He perceived that they "had attained a certain 'gnosis,'" and that,
consequently, they were his exact opposites, like the Gnostics. He
therefore concluded that he was an "Agnostic," and that the
application of his principle, or method, in the ascertainment of
truth was "Agnosticism." He says: --
"Positively the principle may be expressed: In matters of the
intellect, follow your reason as far as it will take you, without
regard to any other consideration. And negatively: In matters of
the intellect, do not pretend that conclusions are certain which
are not demonstrated or demonstrable." [From Science and Christian
Tradition. Essays by Thomas Huxley.]
Thus was coined, and thus is defined, Agnosticism, -- one of
the most useful, one of the most universal, one of the noblest
words that ever fell from human lips. Its birth was one of the
really important and significant events of the nineteenth century.

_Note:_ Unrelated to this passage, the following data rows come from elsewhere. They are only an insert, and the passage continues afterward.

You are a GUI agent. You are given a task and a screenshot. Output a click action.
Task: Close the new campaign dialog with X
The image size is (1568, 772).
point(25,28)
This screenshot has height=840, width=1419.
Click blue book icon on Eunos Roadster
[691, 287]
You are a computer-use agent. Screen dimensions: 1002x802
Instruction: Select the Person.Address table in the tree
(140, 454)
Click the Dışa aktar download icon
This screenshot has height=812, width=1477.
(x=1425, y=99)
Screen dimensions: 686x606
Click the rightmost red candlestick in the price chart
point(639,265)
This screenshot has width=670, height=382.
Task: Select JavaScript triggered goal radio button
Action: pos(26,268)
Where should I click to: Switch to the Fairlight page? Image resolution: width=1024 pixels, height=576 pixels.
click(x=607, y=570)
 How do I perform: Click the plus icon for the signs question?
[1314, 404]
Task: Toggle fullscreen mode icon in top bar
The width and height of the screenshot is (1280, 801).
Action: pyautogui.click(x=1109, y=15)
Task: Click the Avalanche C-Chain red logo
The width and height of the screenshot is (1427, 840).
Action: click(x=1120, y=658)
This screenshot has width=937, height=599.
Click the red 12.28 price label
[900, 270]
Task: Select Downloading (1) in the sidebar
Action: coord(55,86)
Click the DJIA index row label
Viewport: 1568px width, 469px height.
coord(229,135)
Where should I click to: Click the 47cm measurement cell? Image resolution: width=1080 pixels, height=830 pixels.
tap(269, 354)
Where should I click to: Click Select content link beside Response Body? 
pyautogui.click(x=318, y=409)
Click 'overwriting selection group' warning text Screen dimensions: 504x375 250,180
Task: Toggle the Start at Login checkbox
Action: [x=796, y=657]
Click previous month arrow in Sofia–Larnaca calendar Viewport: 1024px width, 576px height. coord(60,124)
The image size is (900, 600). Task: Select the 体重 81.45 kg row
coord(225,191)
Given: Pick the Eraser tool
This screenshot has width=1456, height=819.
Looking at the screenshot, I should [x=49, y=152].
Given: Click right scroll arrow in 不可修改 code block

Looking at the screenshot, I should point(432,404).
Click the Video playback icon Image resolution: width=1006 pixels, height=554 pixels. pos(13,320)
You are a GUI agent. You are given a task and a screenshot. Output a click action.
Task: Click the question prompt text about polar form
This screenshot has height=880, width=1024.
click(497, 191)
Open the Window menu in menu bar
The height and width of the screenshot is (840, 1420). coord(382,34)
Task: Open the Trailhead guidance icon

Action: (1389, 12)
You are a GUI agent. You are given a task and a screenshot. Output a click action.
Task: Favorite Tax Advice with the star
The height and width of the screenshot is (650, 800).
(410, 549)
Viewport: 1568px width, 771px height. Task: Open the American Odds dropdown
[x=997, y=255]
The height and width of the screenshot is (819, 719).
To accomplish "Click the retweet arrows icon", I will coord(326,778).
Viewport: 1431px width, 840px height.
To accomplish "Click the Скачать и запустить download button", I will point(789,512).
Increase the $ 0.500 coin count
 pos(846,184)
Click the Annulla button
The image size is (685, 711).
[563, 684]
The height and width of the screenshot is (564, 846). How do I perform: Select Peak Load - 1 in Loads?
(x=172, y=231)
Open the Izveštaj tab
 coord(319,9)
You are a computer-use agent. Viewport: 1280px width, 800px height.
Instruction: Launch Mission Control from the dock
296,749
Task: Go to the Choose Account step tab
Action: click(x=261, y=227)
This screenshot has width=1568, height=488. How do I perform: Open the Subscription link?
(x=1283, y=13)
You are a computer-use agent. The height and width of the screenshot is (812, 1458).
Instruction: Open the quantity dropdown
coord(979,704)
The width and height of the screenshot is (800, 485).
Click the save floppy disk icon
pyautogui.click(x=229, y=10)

It is one of the milestones on the mental highway. It means honest
intelligence -- candor wedded to intellect. It represents a great,
a sublime principle -- a method for avoiding mental mistakes. Says
Kant: --
"The greatest and perhaps the sole use of all philosophy of
pure reason is, after all, merely negative, since it serves not as
an organon for the enlargement [of knowledge], but as a discipline
for its delimitation; and, instead of discovering truth, has only
the modest merit of preventing error."
But Agnosticism, as is shown by my first quotation, from
Huxley, is as positive as it is negative. It represents the
psychological state in which one declines, or to he strictly
accurate, fails, to assent to, or to assert the truth of, a
proposition in the absence of sufficient evidence.
Agnosticism is a Pasteur filter in the great stream of human
thought. The filtrate, that is, the clear and sparkling liquid
which passes through, is what we believe. The turbid slush, the
pathogenic sediment and scum which does not pass through, is what
we do not believe: we cast it out. Ingersoll had one of these
filters, and in its infinitesimal meshes he found all of the
theologies of mankind. But he did not either construct or select
the filter: it was given to him before he was born.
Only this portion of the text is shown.